→ **Given entries**
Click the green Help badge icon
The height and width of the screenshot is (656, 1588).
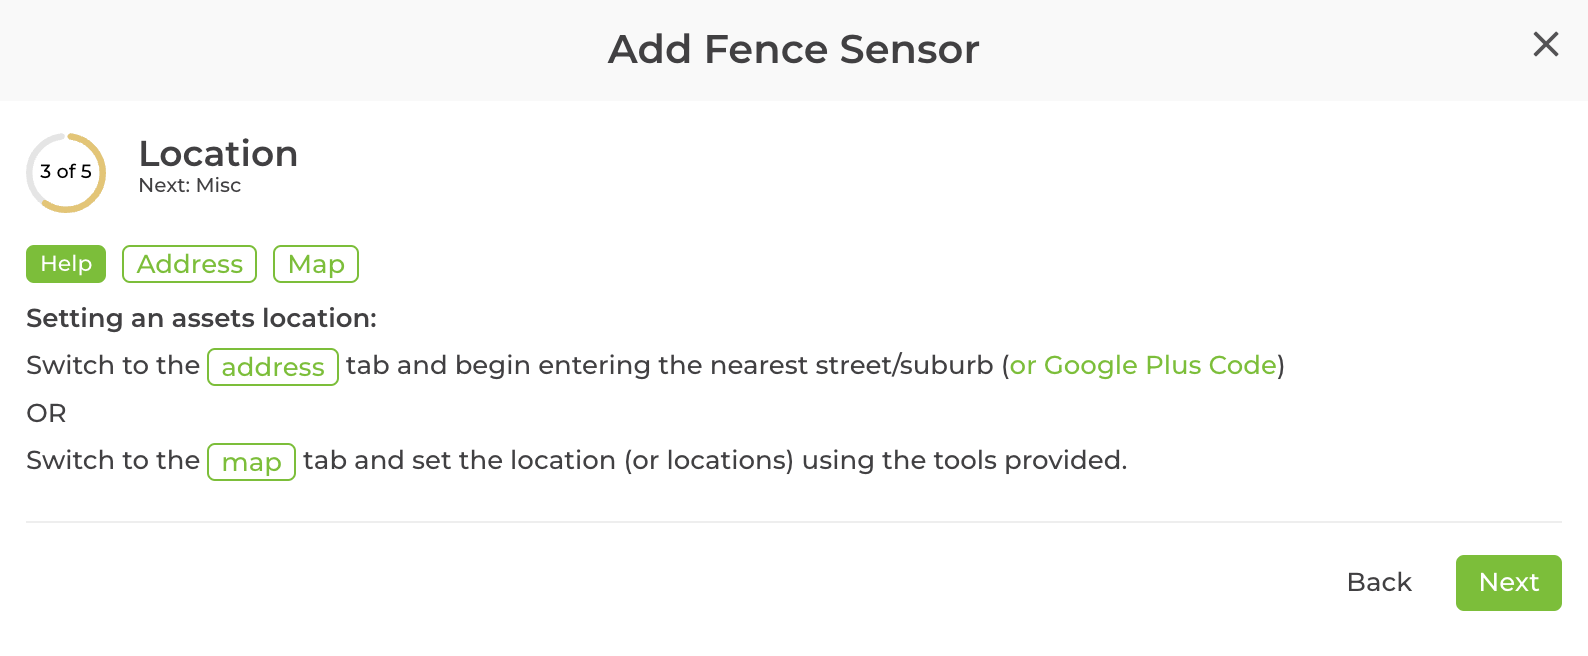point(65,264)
--
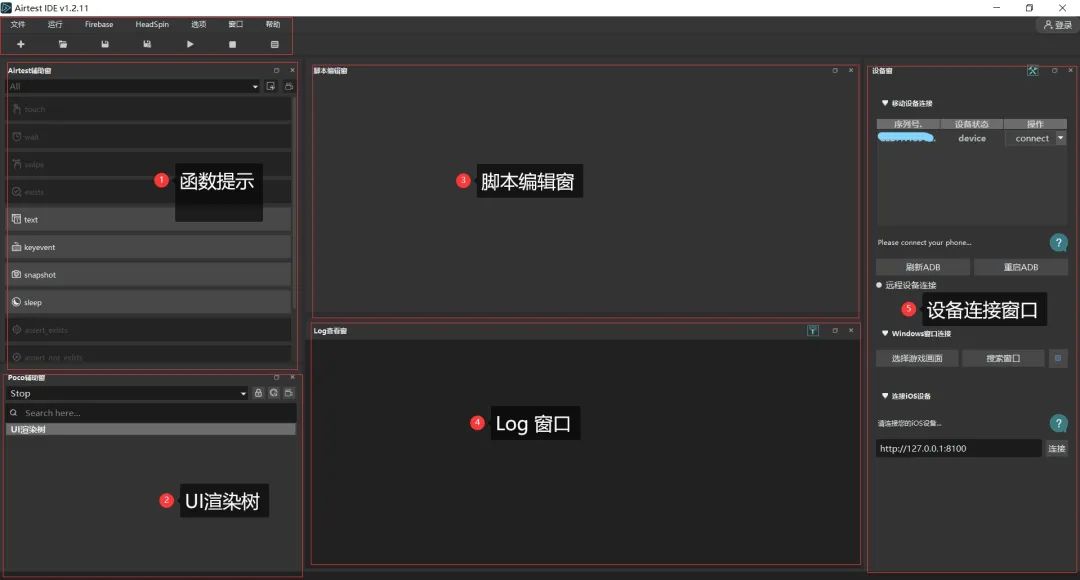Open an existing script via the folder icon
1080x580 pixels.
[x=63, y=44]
==
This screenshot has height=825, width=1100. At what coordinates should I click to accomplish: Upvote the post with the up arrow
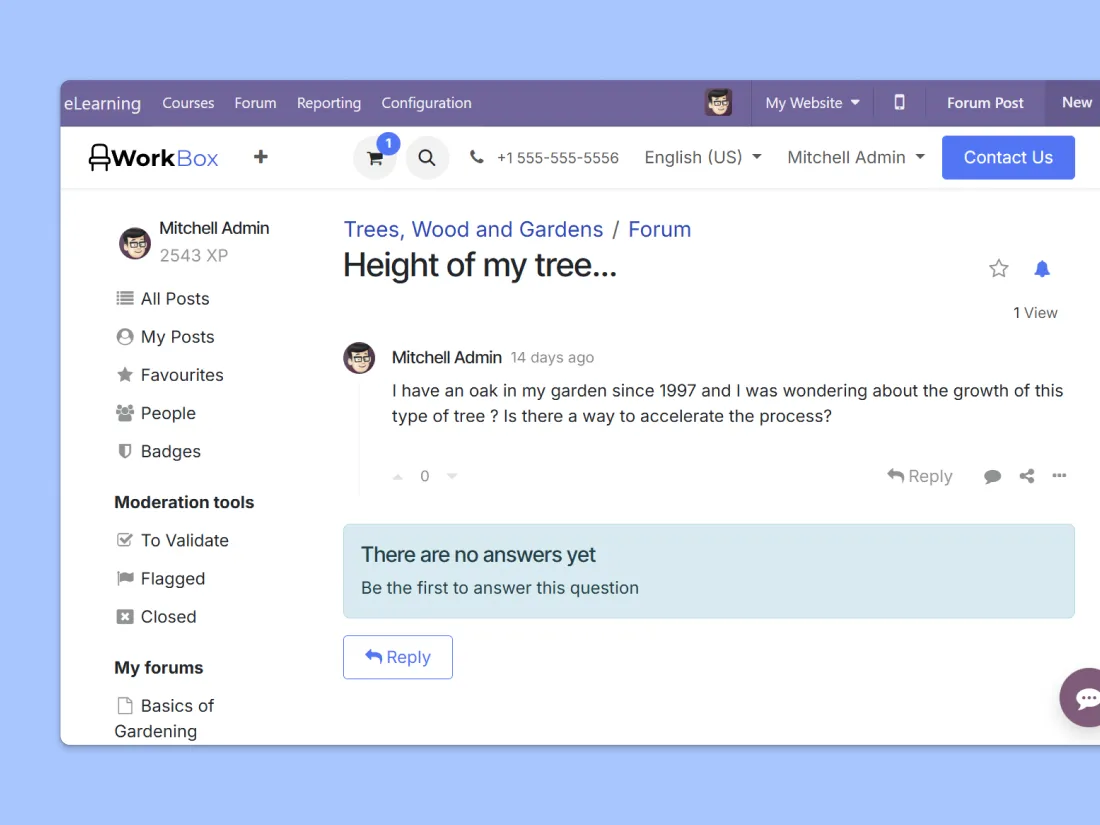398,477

→ **Task statement**
Retype the listing from the line containing "Open an existing script via the folder icon" up to and including the line containing "[x=63, y=44]", leaving the pictures out.

→ **Finished task**
Open an existing script via the folder icon
1080x580 pixels.
[x=63, y=44]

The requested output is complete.